> [Instructions to follow]:
In your copy, leave out the pictures and repeat the entries below exactly.

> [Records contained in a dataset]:
==========

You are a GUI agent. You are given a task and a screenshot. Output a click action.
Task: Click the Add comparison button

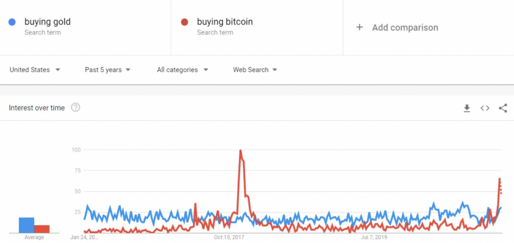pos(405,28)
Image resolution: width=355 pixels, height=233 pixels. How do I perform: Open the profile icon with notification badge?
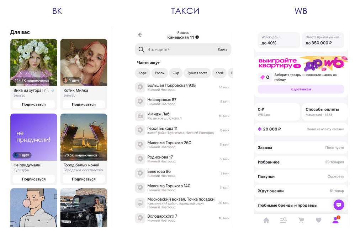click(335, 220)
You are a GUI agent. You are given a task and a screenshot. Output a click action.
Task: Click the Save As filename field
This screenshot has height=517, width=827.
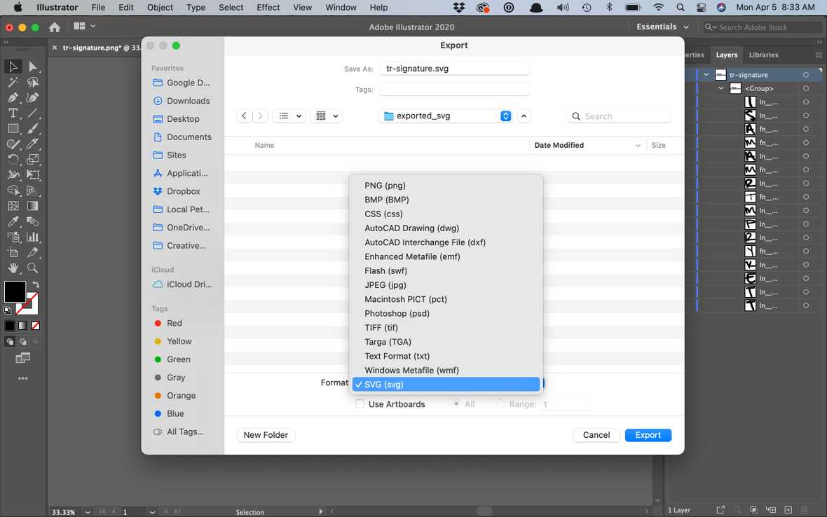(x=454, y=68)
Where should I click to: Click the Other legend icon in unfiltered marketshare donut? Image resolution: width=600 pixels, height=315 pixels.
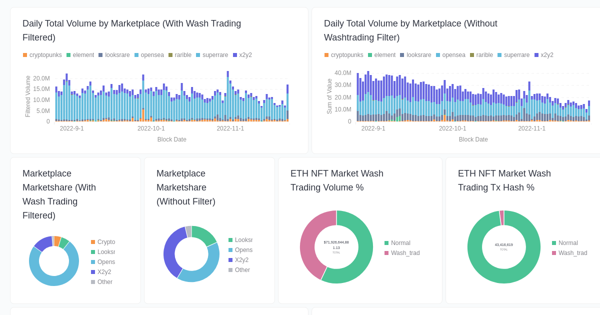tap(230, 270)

==========

> [Answer for the task]:
You are a GUI agent. You are given a task and a screenshot. Output a click action.
Task: Click the Add comparison button

pos(405,28)
Image resolution: width=355 pixels, height=233 pixels. How do I perform: Open the profile icon with notification badge?
click(335, 220)
You are a GUI agent. You are given a task and a screenshot. Output a click action.
Task: Click the Save As filename field
This screenshot has height=517, width=827.
(x=454, y=68)
Where should I click to: Click the Other legend icon in unfiltered marketshare donut? Image resolution: width=600 pixels, height=315 pixels.
tap(230, 270)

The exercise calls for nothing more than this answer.